FINSUM
Whole Foods Making Strides Under Amazon
(Seattle)
The Whole Foods acquisition by Amazon has been somewhat of a mystery for markets. While the move sparked a great deal of fear and excitement, it is still not readily clear what Amazon will do with its new asset. That said, prices at Whole Foods are falling, and the company’s in house basic brand, 365, is pushing forward. Whole Foods 365 is the company’s new low price chain of stores. Many thought it would be shuttered under Amazon’s leadership, but it is moving ahead. The first store just opened in Brooklyn and will expand to five more locations this year.
FINSUM: We think a Whole Foods sub brand of lower priced items with the same general theme could work very well in attracting more Millennial shoppers.
ETFs at Risk of Manipulation
(New York)
Vanguard, one of the preeminent global fund managers, has just gone on the record warning about a big and growing danger for ETFs. Vanguard says that “predators” are increasingly front-running ETFs at the expense of legitimate investors. Because most ETFs disclose their daily holdings, and are benchmarked to an index, they are susceptible to manipulation by those who trade ahead of the reconciliation. Vanguard hopes that regulators will not approve new rules which would demand even greater transparency in the ETF marketplace, as this could worsen the problem. Vanguard currently only discloses its holdings with a one-month lag to mitigate frontrunning, but could be forced to do so on a daily basis.
FINSUM: This is one of the areas of markets where transparency may actual work counter to the interests of the everyday investor.
Is the Meltdown Finally Here?
(New York)
Investors have been waiting anxiously for a downturn in stocks for several months. In recent weeks the nervousness had risen as we had seemed to reach a period of “melt up”. However, the market has fallen considerably over the last couple of days, including the S&P 500 falling over 1% yesterday. The question is whether the tide is finally turning following the rise in concern over surging bond yields.
FINSUM: This was a pretty scary couple of days, but we have a feeling this is not the beginning of the end given strong earnings coming out.
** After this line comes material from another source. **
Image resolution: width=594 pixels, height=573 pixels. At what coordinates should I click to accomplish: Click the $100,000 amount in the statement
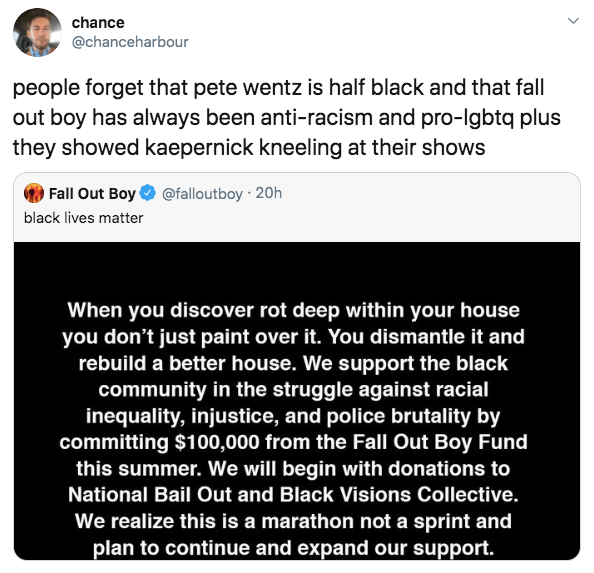[x=217, y=442]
Do Advisors Approve of Trump? Poll Says Yes
(Washington)
InvestmentNews has done a broad survey of US financial advisors’ views of Trump and the results are in. The survey was of 745 advisor readers of the site and the study found that Trump was more popular among advisors than the general public. 50% of advisors approved of Trump while 44.8% disapproved. This compares to 39.9% and 55.6% amongst the general public. However, many advisors said they approved of Trump from a financial perspective but disliked his overall behavior.
FINSUM: We are uniquely placed to comment on this given all the reader feedback we get. We would say that, if anything, this poll discounts the president’s support amongst the advisor community.
Apple Facing DOJ Probe Over Phone Speed Scandal
(San Francisco)
The huge public pushback against Apple’s revelation that it intentionally slowed older iPhone speeds to keep them from crashing is now turning into an ugly, and possibly legal, scandal. The US Department of Justice and the SEC are now launching probes into Apple’s handling of the situation. While the DOJ probe will likely look broadly at behavior, the SEC is looking into whether Apple violated securities laws with regard to its disclosures about software updates.
FINSUM: We have a feeling there is a big fine on the horizon for Apple. The bigger question is whether this hurts their public image and could spark the beginning of the end of the Age of Apple.